▸ **Text to read**:
----------

Installing and using the Camel-K operator to deploy sources and sinks does not require Java or Maven.

Dynamic Dependencies

Camel-K is designed to pull dependencies dynamically from Maven Central at run time. While it is possible to preload dependencies to support air-gapped execution environments, Rayvens does not handle this yet.

Ray Cluster Setup

The Rayvens container image makes it easy to deploy Rayvens-enabled Ray clusters to various container platforms. The rayvens-setup.sh script supports several configurations out of the box: existing Kubernetes and OpenShift clusters, development Kind cluster, IBM Cloud Code Engine. This script is distributed as part of the Rayvens package and should typically have been added to the executable search path by pip install. It is self-contained and therefore can also be obtained directly:

curl -Lo rayvens-setup.sh https://raw.githubusercontent.com/project-codeflare/rayvens/main/scripts/rayvens-setup.sh

The full documentation for the script is available here.

The script is provided for convenience. It is of course possible to setup a Rayvens-enabled Ray cluster directly. We provide an example cluster configuration in cluster.yaml. This configuration file is derived from Ray's example-full.yaml configuration file. The key changes are:

  • use of Rayvens container image,
  • RBAC enhancements to support the Camel-K operator,
  • adjustments to resource requests and limits to account for the needs of Camel in local mode.

----------

▸ **Records supplied**:
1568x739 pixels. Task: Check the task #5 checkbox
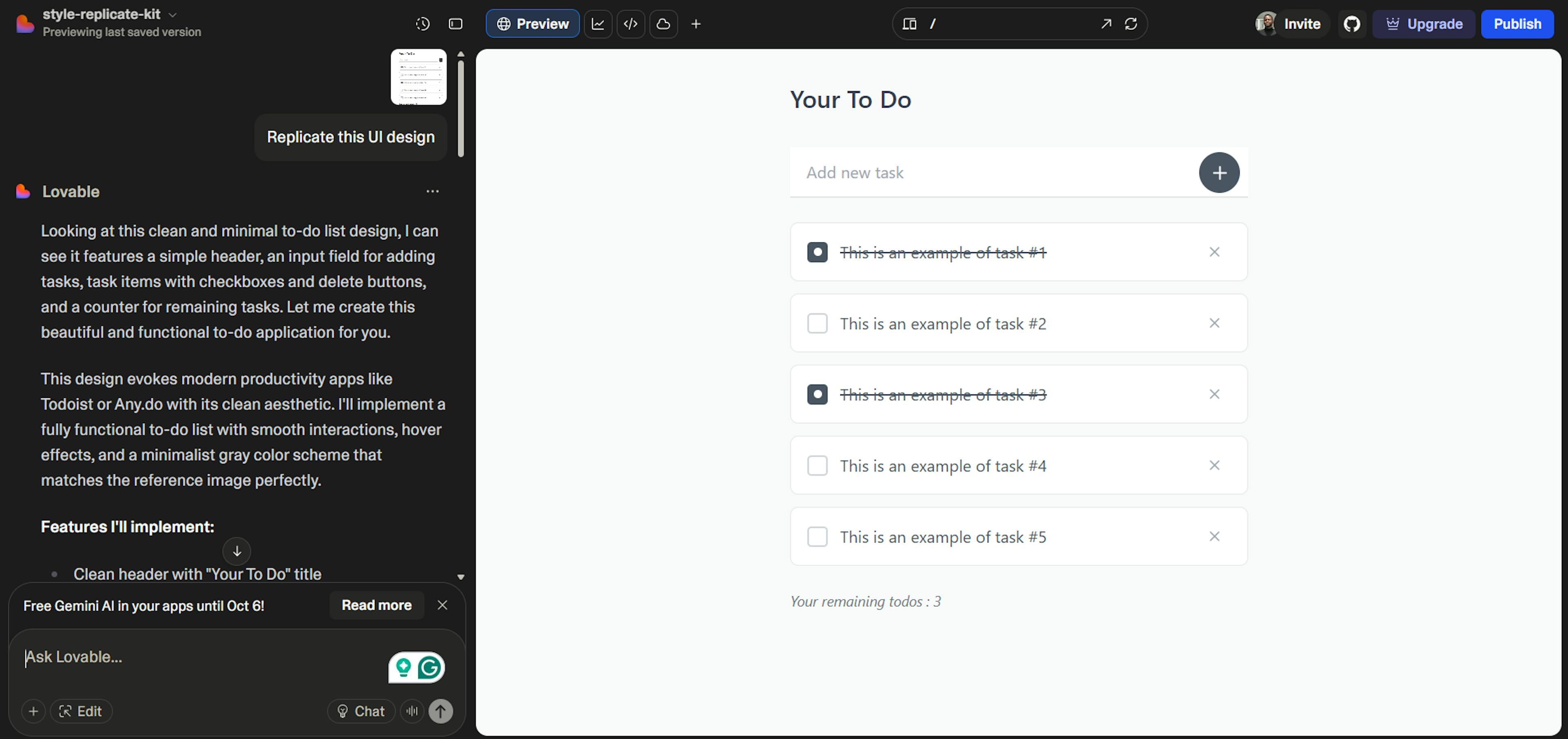pos(817,537)
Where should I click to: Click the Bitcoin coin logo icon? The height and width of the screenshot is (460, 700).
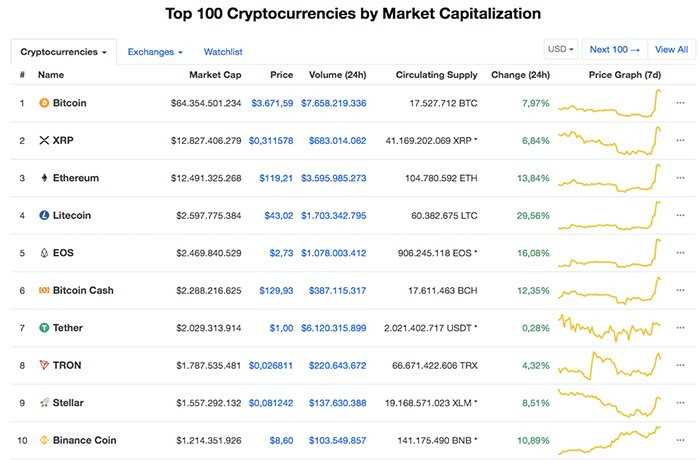(x=43, y=103)
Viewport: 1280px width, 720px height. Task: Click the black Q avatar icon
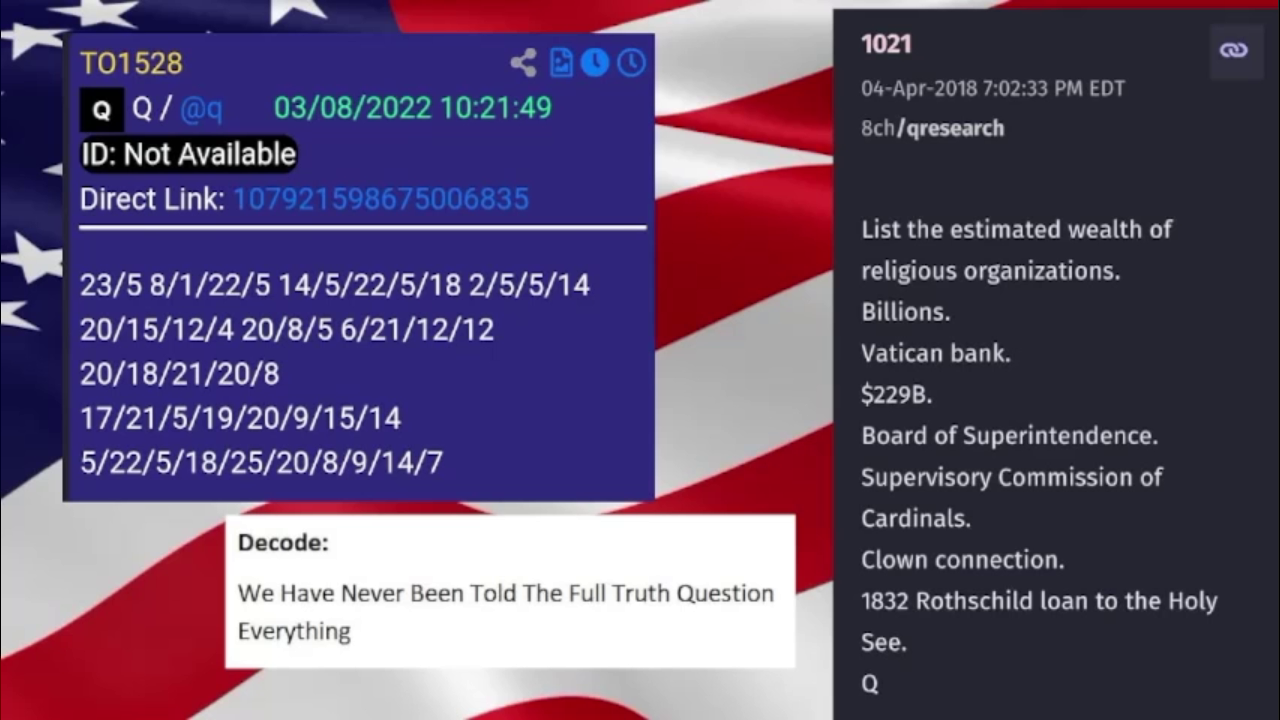pos(101,110)
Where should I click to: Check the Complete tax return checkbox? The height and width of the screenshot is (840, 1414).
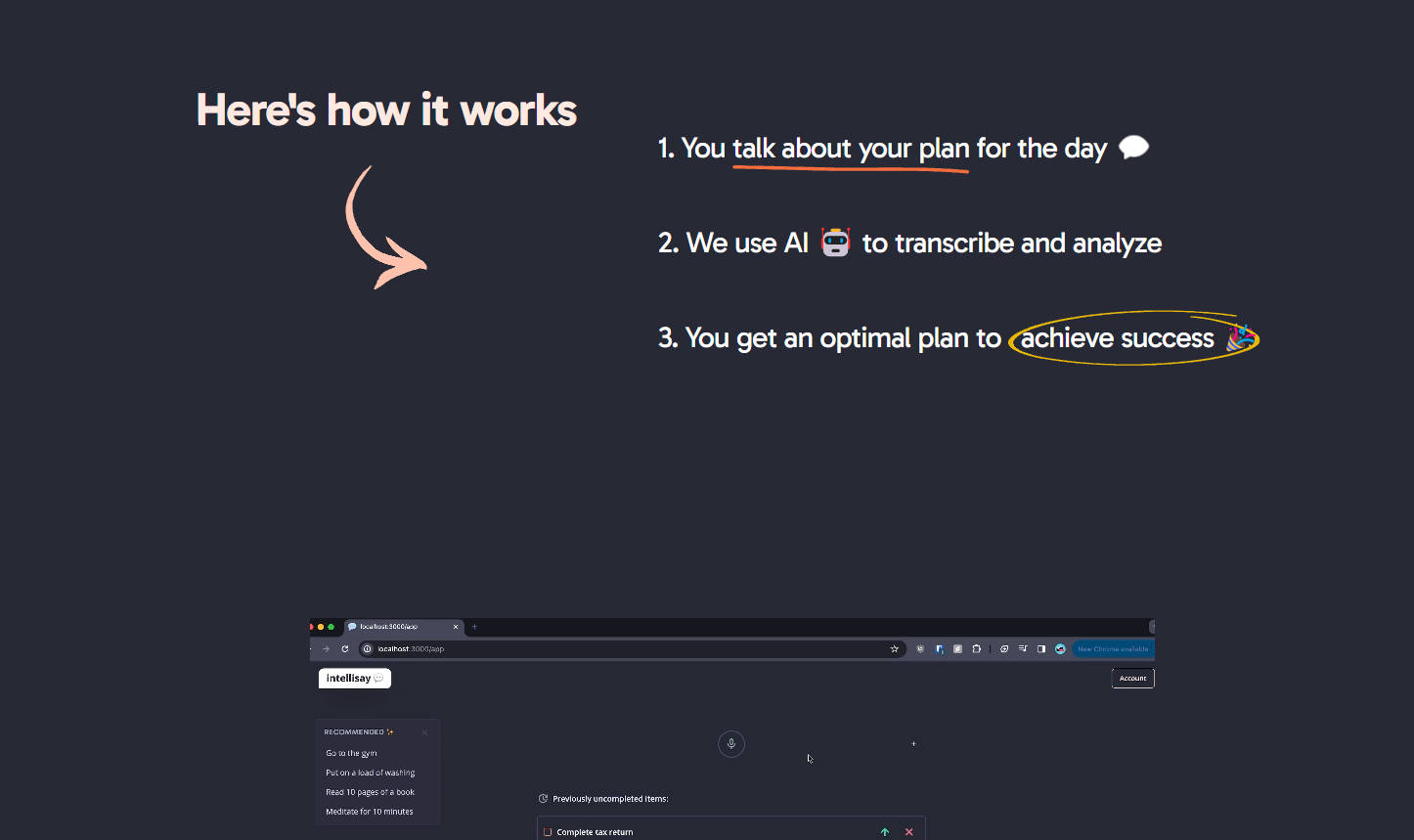(x=548, y=832)
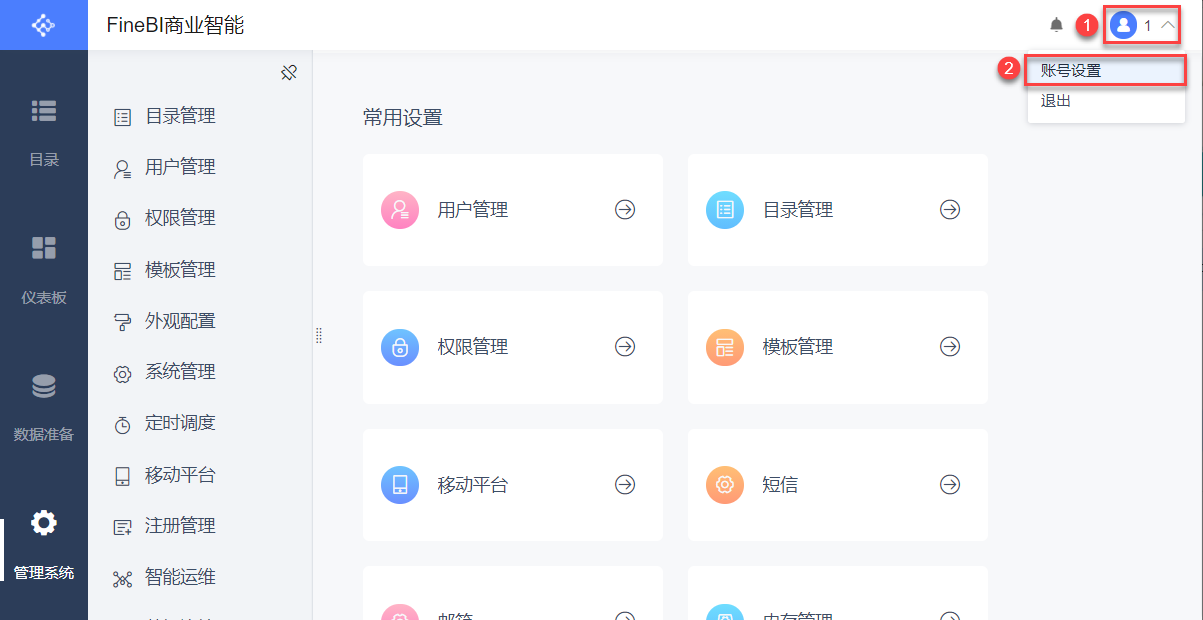Screen dimensions: 1203x620
Task: Open arrow on 模板管理 card
Action: 950,347
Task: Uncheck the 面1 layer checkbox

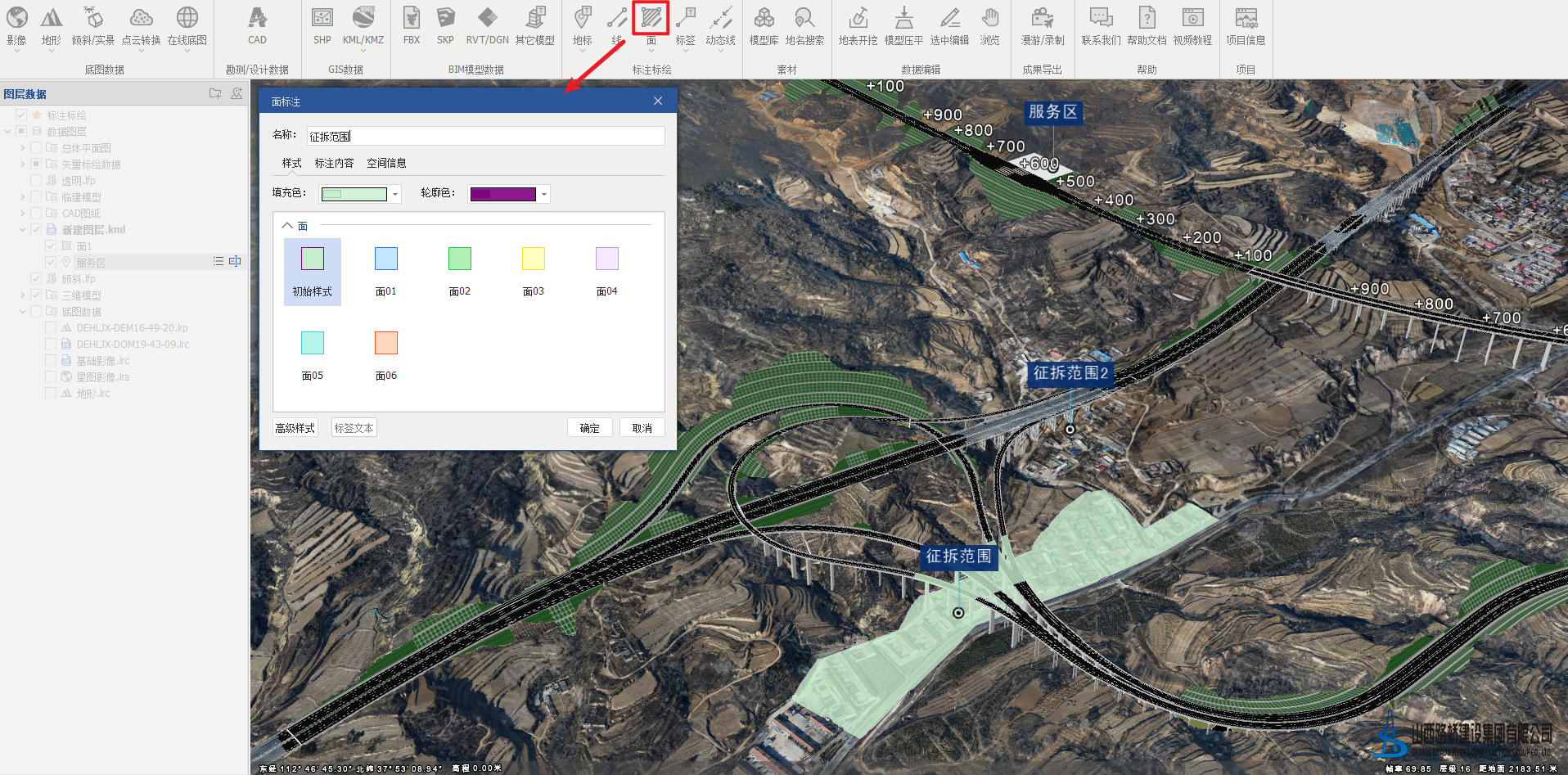Action: click(x=51, y=246)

----------

▸ **Directions for this task**:
Using the Rayvens text, answer these:
(a) From where does Camel-K pull dependencies at run time?
(b) Which configuration file is the example cluster.yaml derived from?
(c) What two tools are not required to install and use the Camel-K operator?
The data stand apart from the Rayvens text and are not part of it.

▸ **Problem solution**:
(a) Maven Central
(b) Ray's example-full.yaml
(c) Java and Maven